REQUIREMENT: Your answer should be an exact copy of the lines from the one containing "Where should I click to: Enable" through the last line of the records below, without any pictures.

Records from a dataset:
+--

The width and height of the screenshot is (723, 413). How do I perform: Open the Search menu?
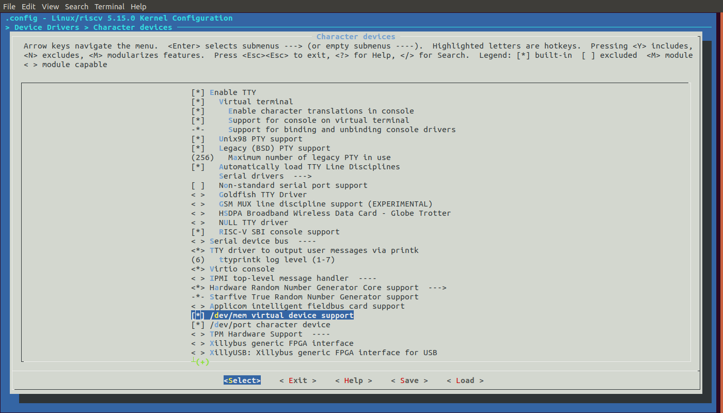point(76,7)
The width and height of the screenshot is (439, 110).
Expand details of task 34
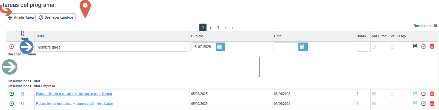coord(11,104)
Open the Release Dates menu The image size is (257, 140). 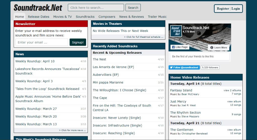coord(38,17)
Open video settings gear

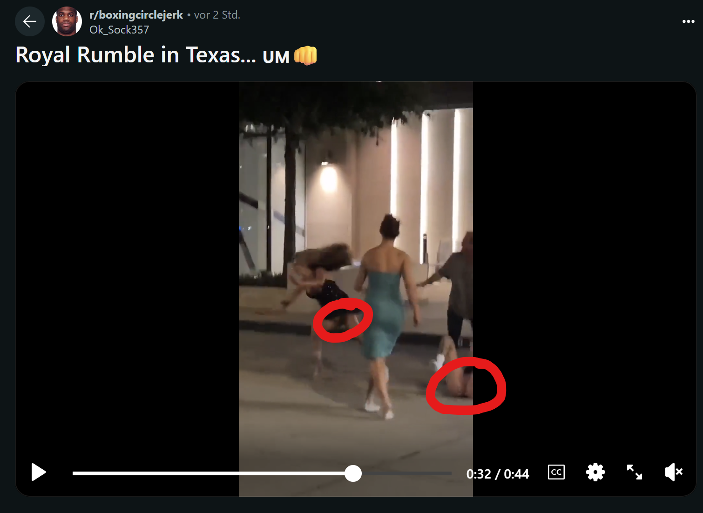click(x=595, y=472)
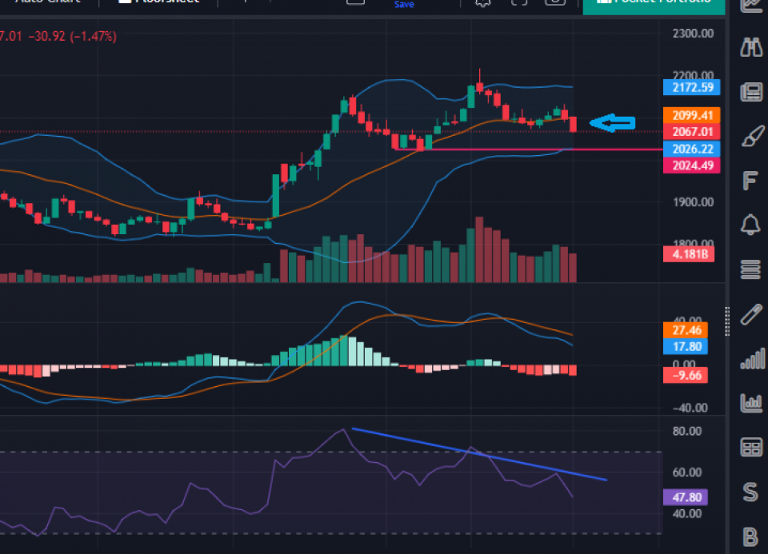
Task: Open alerts via the bell icon
Action: click(x=750, y=225)
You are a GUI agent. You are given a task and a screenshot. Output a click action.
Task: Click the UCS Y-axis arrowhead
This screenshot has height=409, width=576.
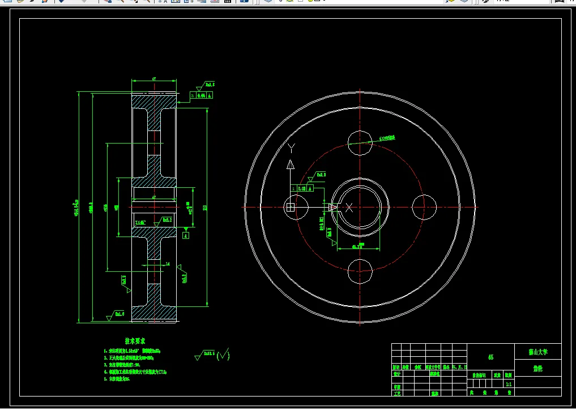pyautogui.click(x=291, y=164)
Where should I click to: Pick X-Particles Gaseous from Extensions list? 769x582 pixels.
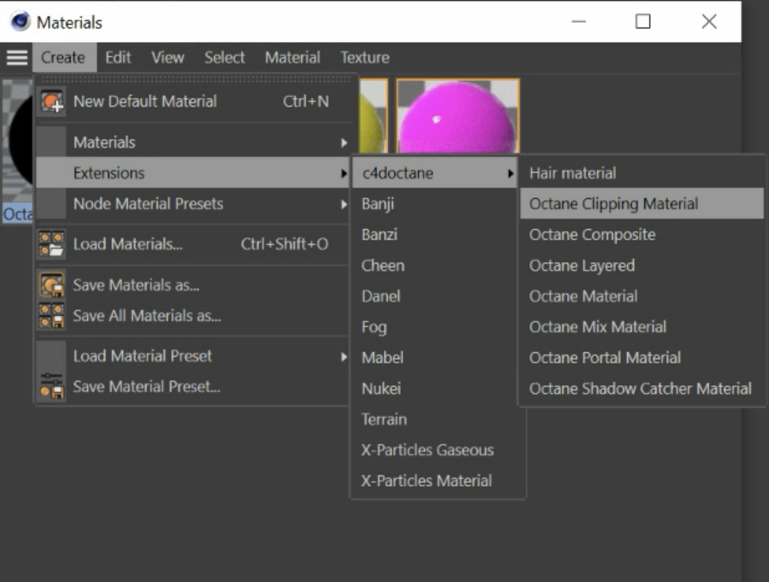pos(427,450)
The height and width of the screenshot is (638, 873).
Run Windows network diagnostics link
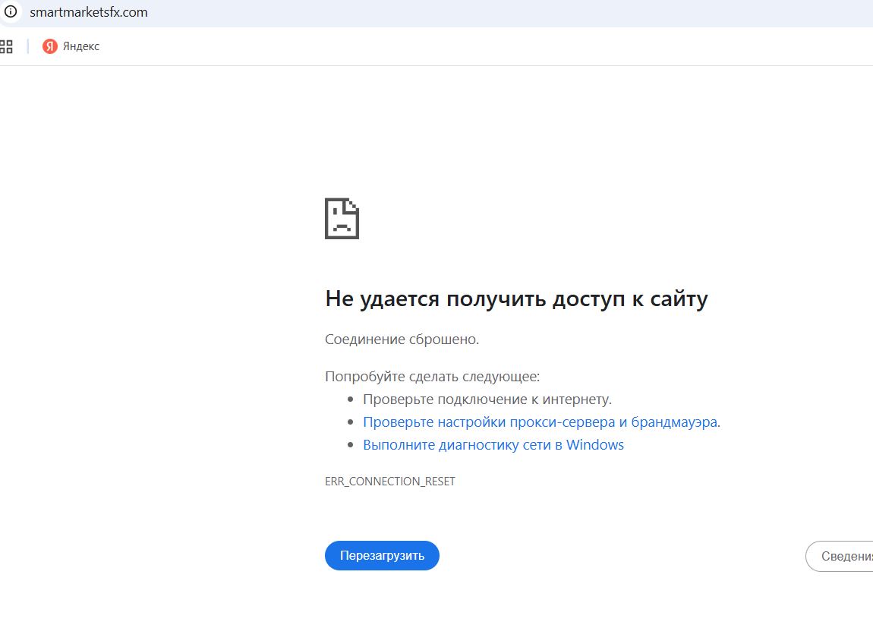(493, 445)
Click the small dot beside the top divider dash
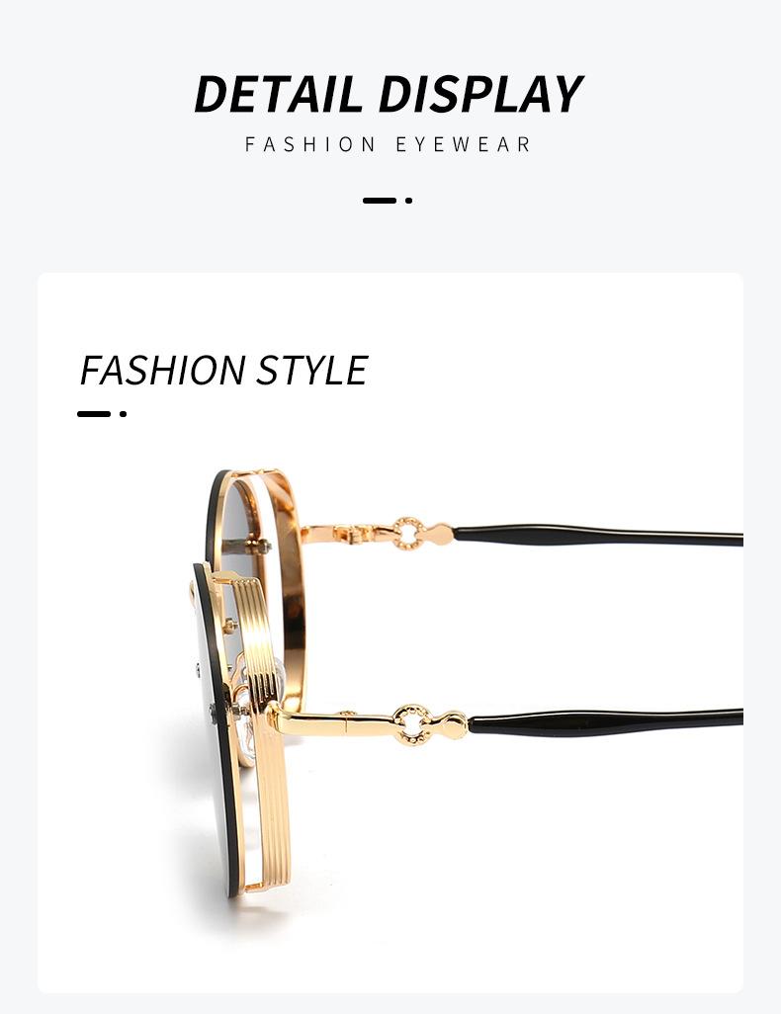Viewport: 781px width, 1014px height. (x=409, y=201)
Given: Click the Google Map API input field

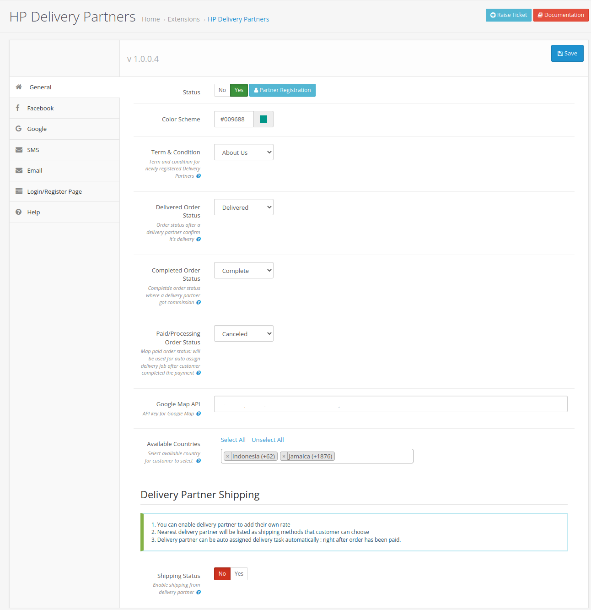Looking at the screenshot, I should [391, 404].
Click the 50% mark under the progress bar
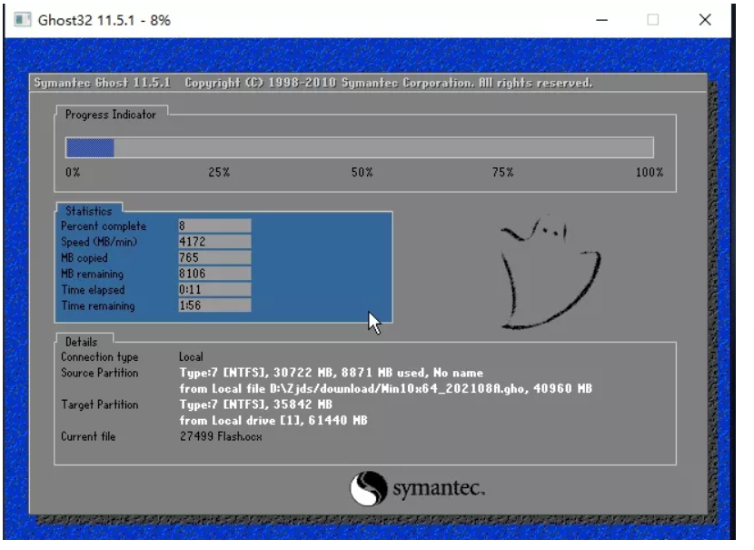 362,172
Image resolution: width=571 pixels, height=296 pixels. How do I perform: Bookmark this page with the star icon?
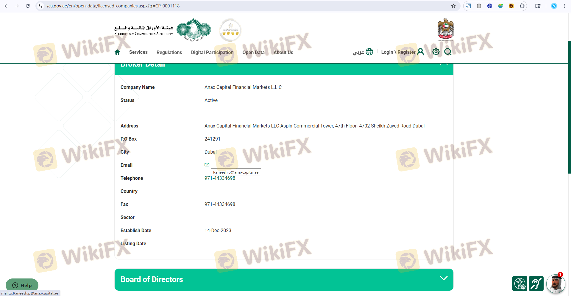[453, 6]
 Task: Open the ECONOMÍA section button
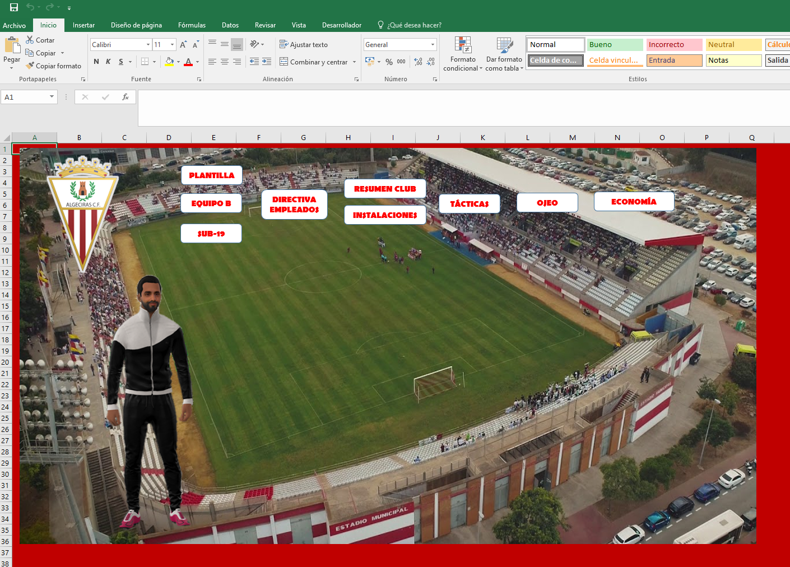coord(634,202)
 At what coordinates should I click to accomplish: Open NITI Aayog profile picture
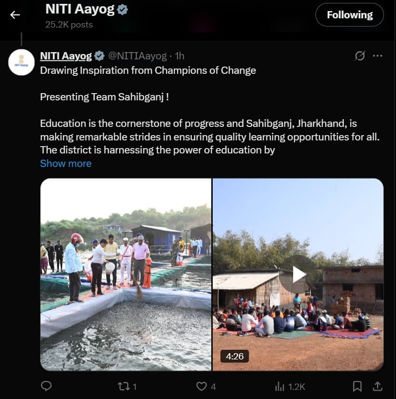21,62
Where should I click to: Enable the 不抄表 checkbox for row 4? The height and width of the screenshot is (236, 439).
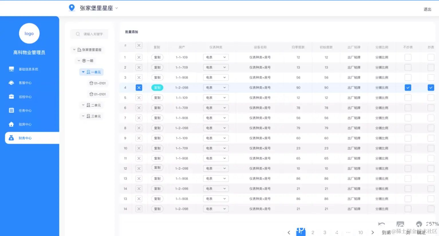click(x=408, y=88)
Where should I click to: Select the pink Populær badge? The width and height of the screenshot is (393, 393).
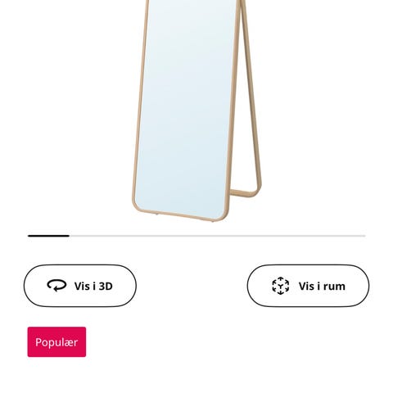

+--

SOLUTION TO THIS TASK:
Where should I click to: Enable the 不抄表 checkbox for row 4? The height and width of the screenshot is (236, 439).
click(x=408, y=88)
Where should I click to: Select the pink Populær badge? The width and height of the screenshot is (393, 393).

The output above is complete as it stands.